I was evaluating a nifty looking lightweight Javascript interpreter called DukTape. It has a set of performance metrics, the first of them being Octane. I google’d Octane, never having heard of it before. My first hit was this: https://v8.dev/blog/retiring-octane
The short summary of that page is pretty simple. Basically, Octane is was a benchmark for a programming language (Javascript), and just like every other language benchmark ever made, it turned out to be minimally useful — detrimental even because it tested for things no real programmer would ever do, and to optimize for those things would mean generating worse code for real software. Google stopped using Octane early, and then released this blog a couple years later when they realized too many other people were treating it like something useful.
First, the blog reads like the same old sob story I’ve read about so many other short-lived compiler benchmarks — they result in over-optimization for the benchmark and hurt real software in the long run.
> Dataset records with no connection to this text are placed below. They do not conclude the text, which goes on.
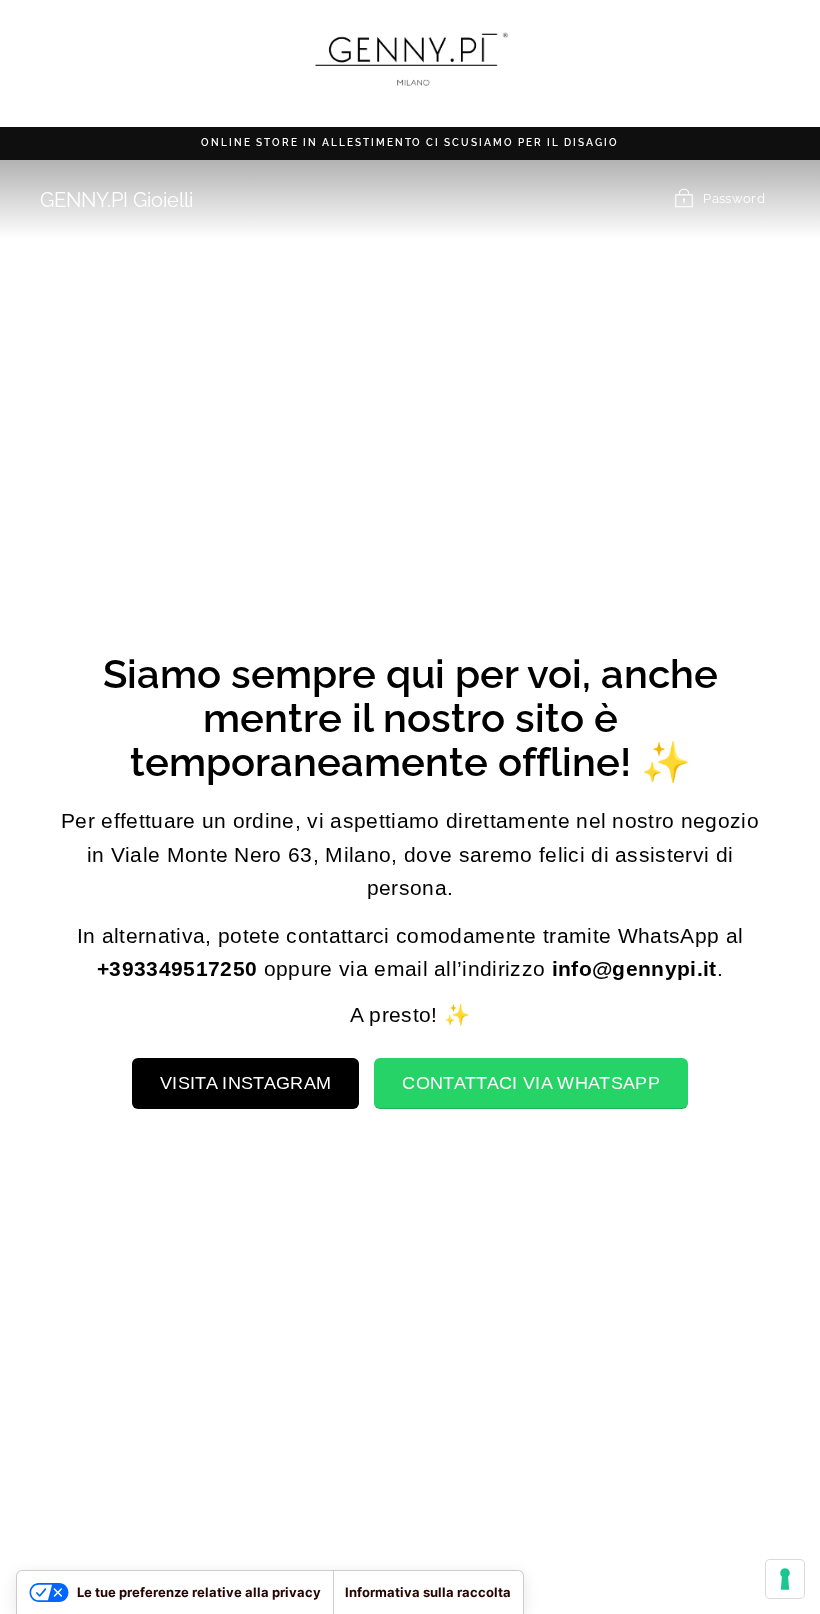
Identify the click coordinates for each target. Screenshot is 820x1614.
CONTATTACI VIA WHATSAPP (530, 1083)
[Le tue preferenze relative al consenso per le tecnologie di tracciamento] (785, 1579)
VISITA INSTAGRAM (245, 1083)
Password (734, 198)
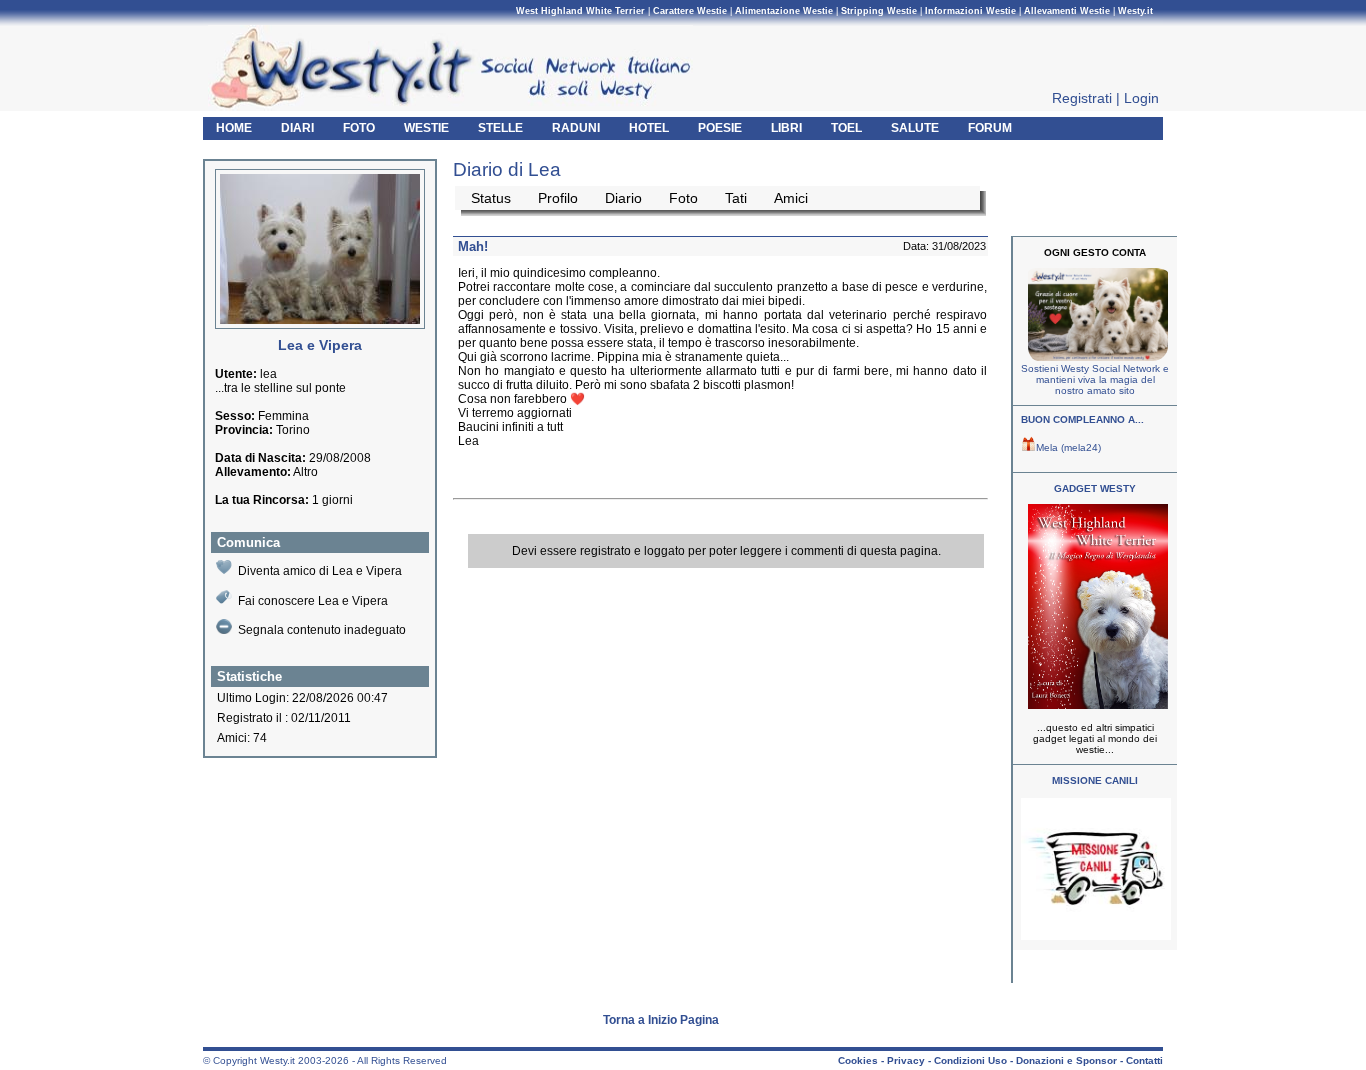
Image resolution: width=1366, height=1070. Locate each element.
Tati (736, 198)
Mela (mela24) (1068, 447)
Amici (791, 198)
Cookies (858, 1060)
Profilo (558, 198)
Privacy (906, 1060)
Second, why people feel compelled to turn such simple conclusions into extremely long-winded blog posts, I’ll never know. There’s a certain amount of verbiage dedicated to them defending the benchmark, pointing out the couple of narrow-scope items it apparently did help with. Though I have a hard time buying it based on comments made at the end of the blog. Let’s review quickly:
[…] the Octane benchmark suite was first released in 2012.
By 2015, however, most JavaScript implementations had implemented the compiler optimizations needed to achieve high scores on Octane.
So it had an effective lifespan of three years. That’s not very good for a benchmark, even in the long history of short-lived programming language benchmarks. Also interesting is that this blog was written in 2017, more than two years after Google had already discontinued using it internally. So Google released a benchmark, and then while everyone else was busily trying to “be like Google!”, Google internally was going in a completely different direction. How every Microsoft-like of them. Just another interesting example of how being a large and successful corporate entity can result in competitive advantage even when you’re meaning to be helpful.
Octane helped engine developers deliver optimizations that allowed computationally-heavy applications to reach speeds that made JavaScript a viable alternative to C++ or Java.
Wut? First, Java even isn’t a viable alternative to C++ for most “computationally heavy” applications so I have no idea how those could be mentioned together in the same object of the preposition of that sentence. Any quick browse through StackOverflow for the millions of questions about horribly slow Java performance for simple data algorithms is proof of that. Second, JavaScript on a good day doesn’t hold a stick up to Java or C++. Ok, sure, if you have a simple loop iterating over a fixed array, all three are kinda going to give you a similar benchmark result, because that’s so easy to peephole-optimize for. And if you have a lot of complex string operations, all three are going to give a similar perf profile because most of the bottleneck is in memory allocation and executing internal natively-optimized libraries. And sure JavaScript and Java do better than C++ for memory allocation, but only because they defer overhead to the Garbage Collector later on, which brings us to:
In addition, Octane drove improvements in garbage collection which helped web browsers avoid long or unpredictable pauses.
Fair enough. Garbage collectors are notoriously hard to debug and improve in real-world applications. It definitely pays to have a set of stress-tests for various memory-pounding patterns. But I’m kind of suspicious that if this test were so useful, why wasn’t it split out and offered separately from the Octane Suite?
Please also take note: this “unpredictable pauses” thing wouldn’t even be a problem if they weren’t using a GC memory model in the first place. This highly volatile random-pause problem is a side effect of trying to get the perf up on the lazy execution of object-boxing and mutable string operations. It’s that simple. These sort of problems only happen when you have a GC-based heap.
The next frontier, however, is improving the performance of real web pages, modern libraries, frameworks
No kidding? That should be the first thing you do, not the “next frontier”. With the exception of a garbage collector, the best way to optimize any compiler or interpreter is by benchmarking real-world applications and optimizing for their hotspots. Maybe 20 yrs ago when JavaScript was still new, the idea of benchmarking the real-world might not have been a good idea. But that ship sailed more than a decade ago. Octane as a “benchmark” was obsolete before it even came out, and the V8 blog making a point to try to defend it only serves as more proof to that end.
By way of example, one of the best ways to benchmark a garbage collector is to take real-world JavaScript applications and:
- change the GC parameters so that the GC either has very little heap or a whoooole lot of heap
- Feed the application an excessively large data set, which is something that can usually be done pretty easily even with web apps you didn’t write.
Front-end JS apps are readily available to be manipulated simply by way of them being downloaded in source-code form and run on a client. Server-side JS apps are only slightly trickier, but a vast majority have been built on top of the 100% open source NPM ecosystem, so there’s still plenty of real-world applications to optimize from. Every compiler should exhaust these options before turning to benchmarks.